══ Data for this exercise ══

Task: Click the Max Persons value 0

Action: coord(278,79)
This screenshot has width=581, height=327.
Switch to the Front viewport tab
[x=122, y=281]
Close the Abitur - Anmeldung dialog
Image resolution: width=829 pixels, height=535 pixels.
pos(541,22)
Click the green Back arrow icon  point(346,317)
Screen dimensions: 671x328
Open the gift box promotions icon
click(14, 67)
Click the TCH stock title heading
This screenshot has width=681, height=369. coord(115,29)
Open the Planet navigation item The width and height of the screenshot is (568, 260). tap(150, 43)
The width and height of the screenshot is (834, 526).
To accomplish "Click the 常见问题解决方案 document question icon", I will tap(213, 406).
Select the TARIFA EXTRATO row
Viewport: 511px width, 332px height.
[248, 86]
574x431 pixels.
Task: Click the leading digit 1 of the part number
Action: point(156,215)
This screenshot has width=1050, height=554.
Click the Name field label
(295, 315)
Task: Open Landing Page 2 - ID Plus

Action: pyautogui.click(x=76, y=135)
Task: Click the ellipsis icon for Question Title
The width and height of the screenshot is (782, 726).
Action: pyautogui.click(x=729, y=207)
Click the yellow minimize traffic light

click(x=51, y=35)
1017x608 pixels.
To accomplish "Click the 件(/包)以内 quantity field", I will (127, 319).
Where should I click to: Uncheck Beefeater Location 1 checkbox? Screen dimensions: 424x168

═══

■ What you will do: Retype every record exactly, omitting nothing.

■ Solution to this exercise:
Task: Click the Max Persons value 0

Action: coord(278,79)
This screenshot has width=581, height=327.
Switch to the Front viewport tab
[x=122, y=281]
Close the Abitur - Anmeldung dialog
Image resolution: width=829 pixels, height=535 pixels.
pos(541,22)
Click the green Back arrow icon  point(346,317)
Screen dimensions: 671x328
Open the gift box promotions icon
click(14, 67)
Click the TCH stock title heading
This screenshot has width=681, height=369. coord(115,29)
Open the Planet navigation item The width and height of the screenshot is (568, 260). tap(150, 43)
The width and height of the screenshot is (834, 526).
To accomplish "Click the 常见问题解决方案 document question icon", I will tap(213, 406).
Select the TARIFA EXTRATO row
Viewport: 511px width, 332px height.
[248, 86]
574x431 pixels.
Task: Click the leading digit 1 of the part number
Action: point(156,215)
This screenshot has width=1050, height=554.
Click the Name field label
(295, 315)
Task: Open Landing Page 2 - ID Plus

Action: pyautogui.click(x=76, y=135)
Task: Click the ellipsis icon for Question Title
The width and height of the screenshot is (782, 726).
Action: pyautogui.click(x=729, y=207)
Click the yellow minimize traffic light

click(x=51, y=35)
1017x608 pixels.
To accomplish "Click the 件(/包)以内 quantity field", I will (127, 319).
Where should I click to: Uncheck Beefeater Location 1 checkbox? Screen dimensions: 424x168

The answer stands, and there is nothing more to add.